Global Warming: Shrinking ice sheets may free methane reserves

Antarctica Ice Sheet Image London: Billons of tonnes of the potent greenhouse gas methane locked beneath the Antarctic ice sheet could be released into the atmosphere if enough of the ice melts, aggravating global warming, says a recent study.

Micro-organisms inhabiting these basins in oxygen starved conditions may have converted old organic matter to methane.

Researchers estimate that 50 percent of the West Antarctic ice sheet (one million square km) and 25 percent of the East Antarctic ice sheet (2.5 squares million km) overlies preglacial sedimentary basins, containing about 21,000 billion tonnes of organic carbon.

J.L. Wadham, professor at Bristol University, who led the study, said: “This is an immense amount of organic carbon, more than 10 times the size of carbon stocks in northern permafrost regions.”
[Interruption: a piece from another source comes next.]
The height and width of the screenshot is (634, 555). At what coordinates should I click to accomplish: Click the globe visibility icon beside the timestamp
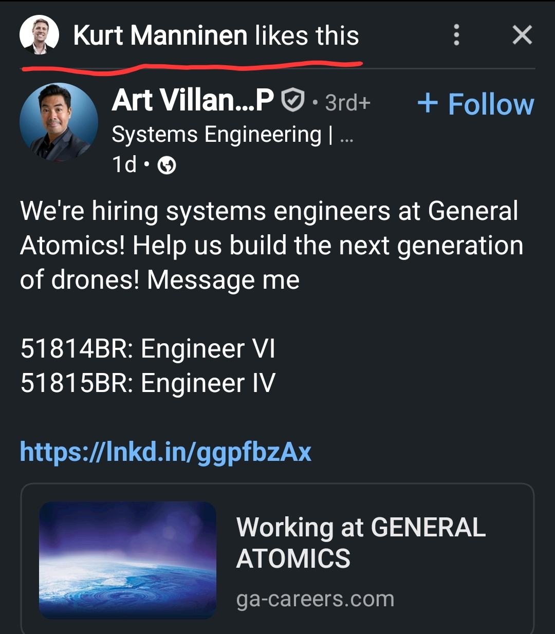pos(166,165)
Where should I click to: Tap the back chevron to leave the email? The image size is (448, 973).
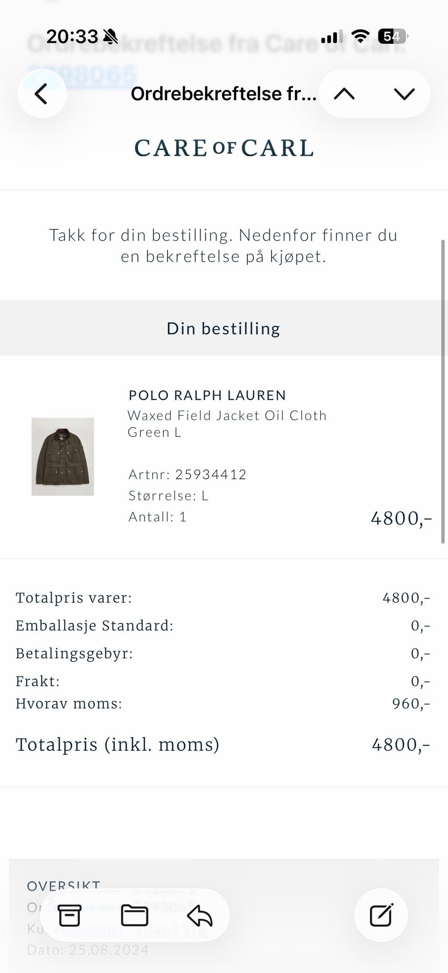[x=42, y=94]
“Our laboratory experiments tell us that these sub-ice environments are also biologically active, meaning that this organic carbon is probably being metabolized to carbon dioxide and methane gas by microbes,” Wadham was quoted as saying in a Bristol statement.

Melting Glaciers_Antarctica
Melting Glaciers in Antarctica

Sandra Arndt from Bristol, who conducted the numerical modeling, added: “It’s not surprising that you might expect to find significant amounts of methane hydrate trapped beneath the ice sheet. Just like in sub-seafloor sediments, it is cold and pressures are high, which are important conditions for methane hydrate formation.”

If substantial methane hydrate and gas are present beneath the Antarctic ice sheet, methane release during episodes of ice-sheet collapse could act as a positive feedback on global climate change during past and future ice-sheet retreat.

Slawek Tulaczyk, professor of glaciology from the University of California, Santa Cruz and study co-author, said: “Our study highlights the need for continued scientific exploration of remote sub-ice environments in Antarctica, because they may have far greater impact on Earth’s climate system than we have appreciated in the past.”